En Ituri, au moins 87 personnes ont été tuées lors d’attaques des ADF dans le territoire de Mambasa au cours du seul mois de mars 2026, selon OCHA. Ces massacres s’ajoutent à une série ininterrompue d’exactions qui font de ce territoire l’un des endroits les plus dangereux du continent.
C’est dans ce contexte que James Swan, nouveau chef de la MONUSCO, a achevé sa première tournée dans le Nord-Kivu et l’Ituri. James Swan boucle sa mission sur fond d’engagements et de fortes attentes sécuritaires. À Bunia, chef-lieu de l’Ituri, Swan a rencontré des leaders communautaires, des représentants des forces de sécurité et des acteurs humanitaires. Ses échanges ont porté sur les dialogues intercommunautaires et le désengagement des jeunes des groupes armés.
Des dialogues intercommunautaires. Pendant qu’à quelques dizaines de kilomètres, les ADF déciment des familles. Il ne s’agit pas de disqualifier ces initiatives, elles sont nécessaires.
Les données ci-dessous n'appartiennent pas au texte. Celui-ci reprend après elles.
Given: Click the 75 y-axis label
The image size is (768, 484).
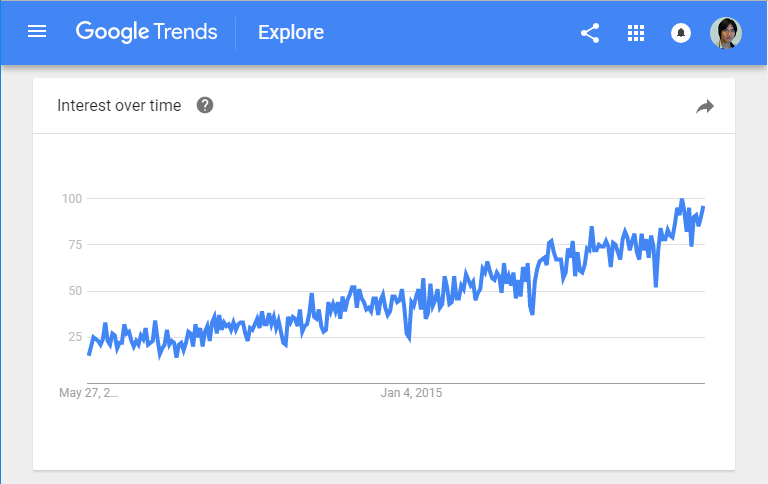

Mais leur décalage d’échelle avec la violence est saisissant.
Les ADF, (Forces démocratiques alliées) sont présentes en Ituri et dans le Nord-Kivu depuis les années 1990. Elles ont résisté à des dizaines d’opérations militaires, survécu à plusieurs mandats présidentiels congolais, et se sont adaptées à chaque nouvelle pression pour se régénérer ailleurs. Leur éradication ne se fera pas par des dialogues communautaires, aussi utiles soient-ils.
Swan repart avec ses notes et ses engagements. Les 87 morts de mars ne reviendront pas. Et en avril, les ADF frappent encore.